On Tone and Voice and Style
and the Differences Between Them
I’m going to write a few hopefully useful notes around the subject of narrative manner. I say manner to avoid the three terms in today’s title.
The way I define these terms comes out of my teaching, rather than some grander literary rigour.
POV
For the moment, I’ll keep point of view — POV — to the grammatical. Meaning first person singular past tense or second person plural past tense rather than anything to do with attitude (so not the narrator’s point of view on masculinity or marriage).
All these three ways of referring to narrative manner could be mixed up — tone is voice is style.
In some writers, that mixing up may be deliberate. They might feel they write better in the murk.
However, I think all three need to be kept separate, conceptually, for clarity’s sake — especially when they are being worked towards, either at an early stage in a writer’s development, or an early stage in their writing of a story.
TONE
Tone can be distinguished easily enough. A novel, or a passage in a novel, can be elegiac or mischievous, and that is its tone.
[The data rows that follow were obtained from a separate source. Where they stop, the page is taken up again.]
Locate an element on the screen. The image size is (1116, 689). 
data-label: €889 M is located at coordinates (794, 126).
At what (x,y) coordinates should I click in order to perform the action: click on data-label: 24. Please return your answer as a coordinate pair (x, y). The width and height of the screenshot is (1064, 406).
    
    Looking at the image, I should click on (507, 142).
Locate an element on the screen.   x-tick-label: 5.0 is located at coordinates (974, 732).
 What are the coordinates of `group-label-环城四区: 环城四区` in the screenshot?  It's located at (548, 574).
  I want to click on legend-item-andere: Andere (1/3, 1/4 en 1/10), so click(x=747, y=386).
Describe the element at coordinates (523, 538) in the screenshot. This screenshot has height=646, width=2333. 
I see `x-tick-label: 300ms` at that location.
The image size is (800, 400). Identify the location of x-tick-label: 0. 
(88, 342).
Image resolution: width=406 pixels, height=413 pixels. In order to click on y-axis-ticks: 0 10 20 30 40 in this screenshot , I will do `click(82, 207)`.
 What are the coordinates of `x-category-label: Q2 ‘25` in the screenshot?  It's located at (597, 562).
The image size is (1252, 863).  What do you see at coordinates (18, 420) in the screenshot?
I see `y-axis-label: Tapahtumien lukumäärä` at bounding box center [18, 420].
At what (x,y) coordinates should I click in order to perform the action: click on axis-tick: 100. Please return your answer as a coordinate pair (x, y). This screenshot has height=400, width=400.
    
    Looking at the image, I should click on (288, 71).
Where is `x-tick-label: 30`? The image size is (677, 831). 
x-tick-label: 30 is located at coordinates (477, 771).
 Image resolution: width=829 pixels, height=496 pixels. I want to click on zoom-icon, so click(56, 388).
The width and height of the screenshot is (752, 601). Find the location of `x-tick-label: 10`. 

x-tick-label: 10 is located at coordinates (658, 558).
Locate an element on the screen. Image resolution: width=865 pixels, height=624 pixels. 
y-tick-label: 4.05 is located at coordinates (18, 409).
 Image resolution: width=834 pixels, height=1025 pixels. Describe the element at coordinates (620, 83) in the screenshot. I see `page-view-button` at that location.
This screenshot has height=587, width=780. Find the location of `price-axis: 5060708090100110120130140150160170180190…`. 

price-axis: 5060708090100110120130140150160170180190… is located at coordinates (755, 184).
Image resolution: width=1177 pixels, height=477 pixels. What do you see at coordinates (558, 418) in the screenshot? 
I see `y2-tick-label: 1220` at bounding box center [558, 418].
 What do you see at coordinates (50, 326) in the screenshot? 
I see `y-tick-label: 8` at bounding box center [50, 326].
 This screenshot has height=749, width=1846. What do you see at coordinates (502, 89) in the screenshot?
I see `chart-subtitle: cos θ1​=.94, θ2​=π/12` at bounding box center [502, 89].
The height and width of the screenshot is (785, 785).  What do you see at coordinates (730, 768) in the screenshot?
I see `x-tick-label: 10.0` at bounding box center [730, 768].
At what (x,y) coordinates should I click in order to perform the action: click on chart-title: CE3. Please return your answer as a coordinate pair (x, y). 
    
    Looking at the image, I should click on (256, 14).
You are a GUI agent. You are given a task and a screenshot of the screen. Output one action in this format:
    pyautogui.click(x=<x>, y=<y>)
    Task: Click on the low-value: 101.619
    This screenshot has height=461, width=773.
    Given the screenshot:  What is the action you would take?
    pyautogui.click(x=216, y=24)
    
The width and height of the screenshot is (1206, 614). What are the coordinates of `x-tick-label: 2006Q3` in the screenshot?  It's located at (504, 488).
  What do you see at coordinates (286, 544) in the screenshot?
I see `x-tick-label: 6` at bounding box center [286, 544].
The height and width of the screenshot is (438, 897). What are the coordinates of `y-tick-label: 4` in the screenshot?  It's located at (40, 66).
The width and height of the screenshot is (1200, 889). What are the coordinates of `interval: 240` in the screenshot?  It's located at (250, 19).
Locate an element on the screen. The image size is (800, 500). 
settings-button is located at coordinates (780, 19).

The style it is written in may be wordy, with complicated syntax, or minimal, with few commas, but it can still in tone be elegiac or mischievous or all the other possibilities.
Tone is often seen as more a matter of conscious authorial choice than style or voice. Because tone, in a way, is what the story is about. A sad story is told sadly, in a fittingly sad tone.
Tone is intimately related to the narrator’s attitude toward the action, toward the events narrated, rather than their attitude toward language or toward the reader-writer relationship.
STYLE
Style is something over which the writer perhaps forlornly hopes to keep control. I will make my style this or I will write my book in this style or, quite often, I will never again allow myself to write in a style like that. But some writers seem to default to one style or other. And often this is a style they first encountered as literary, or a style they fell in love with in a particular writer or genre of writing. This is influence.
Style dictates syntax, word choice, use of allusions and echos, but is also the manifestation of an attitude. See below.
VOICE
To students who might get intimidated if I talked to them about their style, implying they already needed to have one, I talk about voice.
They all already have a voice. They just may not use it for their writing.
Those two things can, I think, be separated — style can be put on, on top of voice. The two won’t necessarily fit. An affected style can undermine a potentially good voice.
The difference is often that between style and a style.
STYLE AGAIN
Style, true style, is a manner of being — it is a disposition toward the world expressed through an attitude to words. Usually, developing this takes years.
Because of this, style is a deep thing, perhaps a pervasive thing, whereas a style is an improvised and often desperate thing. But for beginning writers, adapting a style may be their way of working toward writing in their own style. (This was certainly the case for me. Adventures in Capitalism, my first book, is full of stories where I’m trying out a style and then another style.)
It is easier to attempt to write honestly and directly than to attempt immediately to write with your own distinctive style. Some writers believe that style is merely honesty — they are usually male, macho, heterosexual and lying. Style is often deceptive and excessive. Even literary minimalism à la Gordon Lish is a form of excess — excessive omission. Look at all I can do without!
The most important thing, I believe, is to do is begin writing with as much energy as you can. Energy can go equally into understatement as verbal exuberance. (This is not about using energetic doing verbs.)
Showing off is a good way of finding out what you have to show.
You may find you end up with something very raw and true to show, as a result of months of merely showing off.